Exercise prompt: Please copy out the records below word for word, leaving out the pictures.

Available records:
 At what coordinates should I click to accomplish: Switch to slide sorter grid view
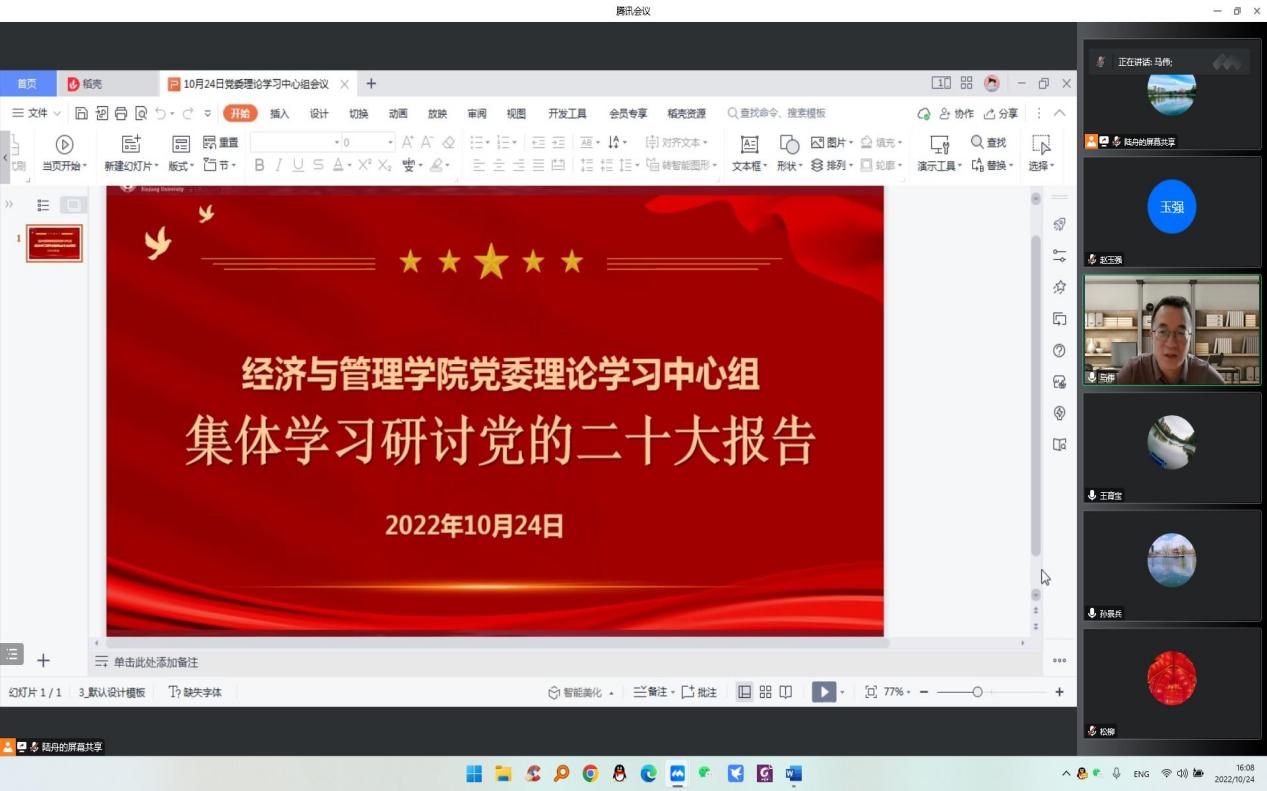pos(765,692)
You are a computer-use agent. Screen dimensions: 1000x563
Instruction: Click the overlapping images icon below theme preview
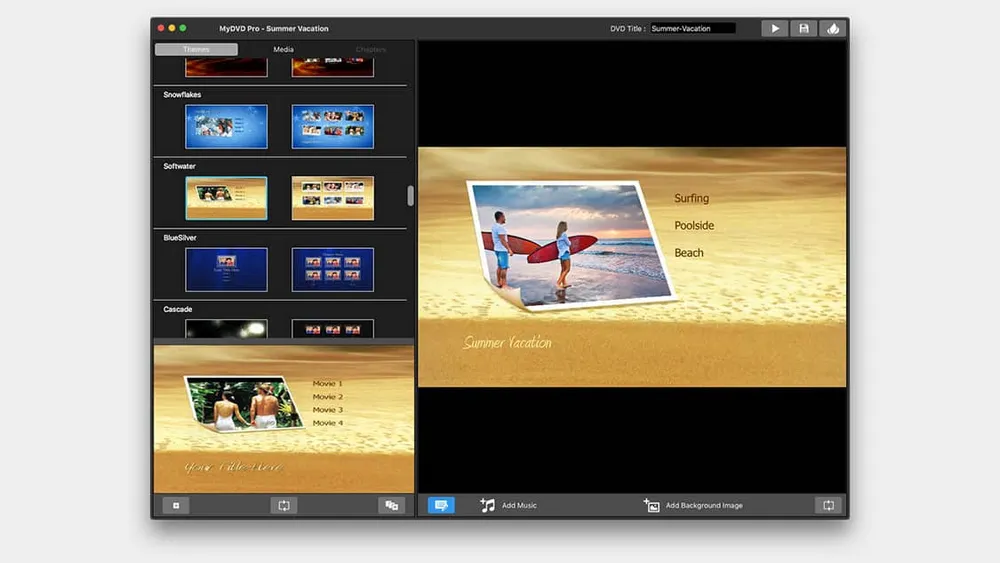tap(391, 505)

Response to the exercise:
 At what coordinates should I click to accomplish: Switch to slide sorter grid view
pos(765,692)
You are a computer-use agent. Screen dimensions: 1000x563
Instruction: Click the overlapping images icon below theme preview
tap(391, 505)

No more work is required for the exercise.